Echoes From a Near Future
Multidisciplinary artist Caroline Monnet presents visions of the future with a selection of recent works at Arsenal Contemporary Art Toronto, on view now.
Caroline Monnet, Echoes from a Near Future, 2022. Ed. 1/3 Inkjet print mounted on aluminum, 80 x 120 in. Arsenal Contemporary Art Toronto. Photo by Lesia Miga.
What can be envisioned when looking toward the future? Caroline Monnet dives into this question and more in her latest solo exhibition Echoes From a Near Future, on view now at the Arsenal Contemporary Art Toronto. Curated by David Liss and Anaïs Castro, the exhibition spans the past six years of the artist’s career with a diverse selection of thought-provoking works, many presented publicly for the first time. As with all her work in art and cinema, Monnet draws inspiration from her Anishinaabe and French heritage, while bringing forward “complex ideas around Indigenous identity and bicultural living through the examination of cultural histories”. Creating hybrid forms and new meanings is essential, “intending to assert Indigenous perspectives and methodologies that reverberate into the future.”
While her signature style of implementing industrial materials – steel, wood, cement and more – to create these hybrid forms is on clear display in Echoes From a Near Future, it’s Monnet’s integration of textiles that centres the show. Framing “the garment as a conceptual time vessel”, textiles normally associated with clothing like denim, leather and cotton, and textiles associated with industrial uses like tarpaulin, Kevlar, and felt, are moulded to suggest records of humanity.

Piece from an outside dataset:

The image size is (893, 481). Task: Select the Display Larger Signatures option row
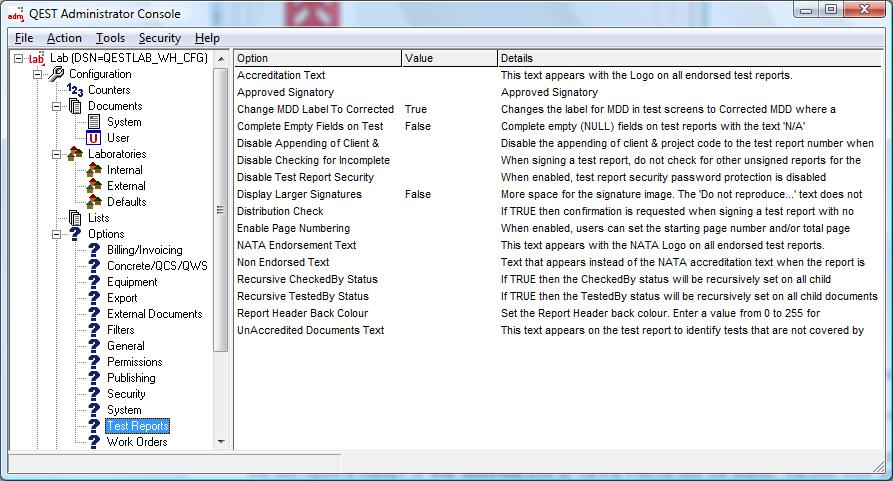[x=299, y=194]
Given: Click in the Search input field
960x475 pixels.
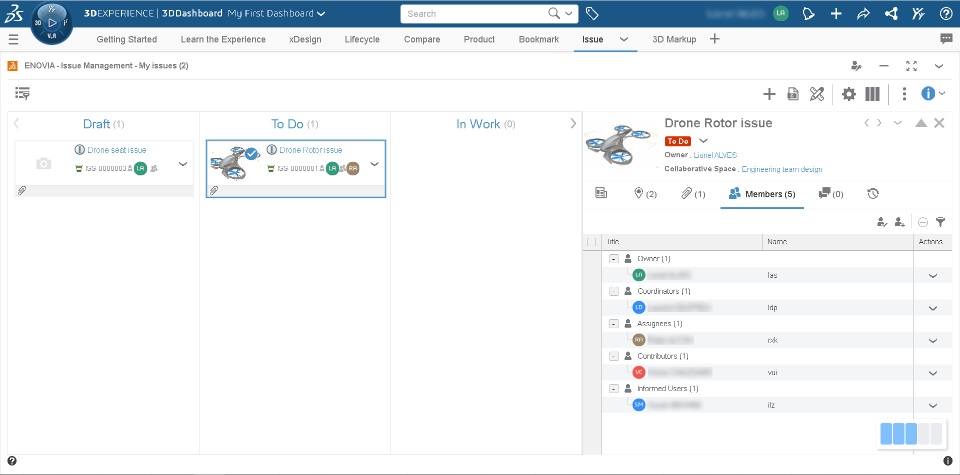Looking at the screenshot, I should click(475, 14).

In Waterfall 01 and Waterfall 02 (both 2016), cascades of denim, bound by cement and wood, represent flowing water. In Wounded (2022) (image below), black Kevlar is draped on the wall as if emerging from it, adorned with beads. A series of six busts made of cement, textiles and steel offer tribute to murdered and missing Indigenous women. A standout, large-scale colour photograph (image at top), also titled Echoes From a Near Future, enshrines three generations of Indigenous women dressed in six regalia pieces. They stand united with their gaze fixed on the viewer and toward the future.

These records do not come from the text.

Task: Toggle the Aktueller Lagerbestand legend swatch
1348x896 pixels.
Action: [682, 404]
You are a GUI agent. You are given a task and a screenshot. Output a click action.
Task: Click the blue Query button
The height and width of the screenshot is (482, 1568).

Monnet hails from Outaouais, Quebec. In her multidisciplinary practice, she works across media in sculpture, installation and film to grapple with colonialism’s impact, updating outdated systems with Indigenous methodologies. Monnet’s work has been acclaimed abroad and here in Canada over the past decade and featured in several prominent exhibitions and film festivals. Last year, she presented Ninga Mìnèh at the Montreal Museum of Fine Arts (MMFA), her first solo showing at a major Canadian museum. Also in 2021, she received the Hopper Prize, and in 2020, a prestigious Sobey Art Award and the Prix Pierre-Ayot. Visitors to the AGO may be familiar with Monnet’s sculpture The Flow Between Hard Places (2019), currently on view alongside the work of other contemporary Indigenous artists in the J.S. McLean Centre for Indigenous + Canadian Art on Level 2.